Mick remembers remarking, at the time of the initial tax break incentives, that he couldn’t get his end of year tax return filled out because every accountant he knew had become an executive producer! Happily, there are now seemingly fewer of these folks hobbling around the globe with their marginal film finance portfolios and their dubious and ill-considered scripts, as that particular form of dinosaur was mercifully rendered extinct when Tony Blair and his tax junky side-kick, Gordon Brown, decided that enough was enough and closed the whole mess down.

But, the question still remains (and irks a hell of a lot of us at the sharp end of this game): why was it that so many initiatives, such as insurance-backed funding, were open to white collar meddling and mischief? While making a succession of diabolical movies is not in itself a criminal offence, there is such a thing as balance. Indeed, wasn’t it Kenneth Williams who so wisely summed up Doctor Nookey’s sporadic sex life in Carry On Again Doctor by remarking that “you can’t knock a coconut down every time.” Our argument is why couldn’t we have at least knocked down a bigger percentage of them?

Lessons really need to learned from mistakes, or they will simply become habitually repeated in the future. It doesn’t take a rocket scientist to figure out that the funds should be used to encourage the growth of a better talent base, making better films with appropriate and available budgets. They should not be there to provide various layers of arrangement and middle-man fees and advances against sales expenses etc. And what about all the films that died a death commercially? What retrospective action was taken to seek recompense? Yep, you guessed it! We are British after all, and as long as we still have a carpet in our castle, we will sweep things we don’t like beneath it.

The bottom line is that the blame rests solely on those who set the ground rules: the government of the day and their advisors. It is they who set the criteria that allowed for so much manoeuvering. They might argue that all they did was try to do the best for an industry that was crying out for help, an industry that had for many years lobbied with a passionate and reasoned argument that we had the craftsmanship, responsibility and intelligence to administer and cherish any funds that came our way. Sadly, the criteria meant that a whole bundle of it didn’t always come our way and it’s time to change all that.

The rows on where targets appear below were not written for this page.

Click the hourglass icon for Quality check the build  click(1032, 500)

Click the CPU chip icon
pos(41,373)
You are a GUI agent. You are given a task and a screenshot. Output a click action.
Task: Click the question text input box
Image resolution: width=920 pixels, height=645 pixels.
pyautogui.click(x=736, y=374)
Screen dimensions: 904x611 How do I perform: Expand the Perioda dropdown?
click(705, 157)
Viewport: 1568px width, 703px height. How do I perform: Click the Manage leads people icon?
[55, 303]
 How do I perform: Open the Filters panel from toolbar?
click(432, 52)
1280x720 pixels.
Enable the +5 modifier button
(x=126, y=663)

We must come clean and say we still feel pretty bruised about the aforementioned lottery awards. Over £90 million dished out with seemingly very little control or controlling criteria; a third even went off to a French-owned company! We don’t personally have anything against the French, but the idea that their Government would hand out a third of its lottery film funds to a British-based and owned company is wholly unthinkable. It wouldn’t happen, because they would actually be sensitive enough to understand that those involved in their own indigenous industry would feel bitter and betrayed. Just like so many of us Brits still do.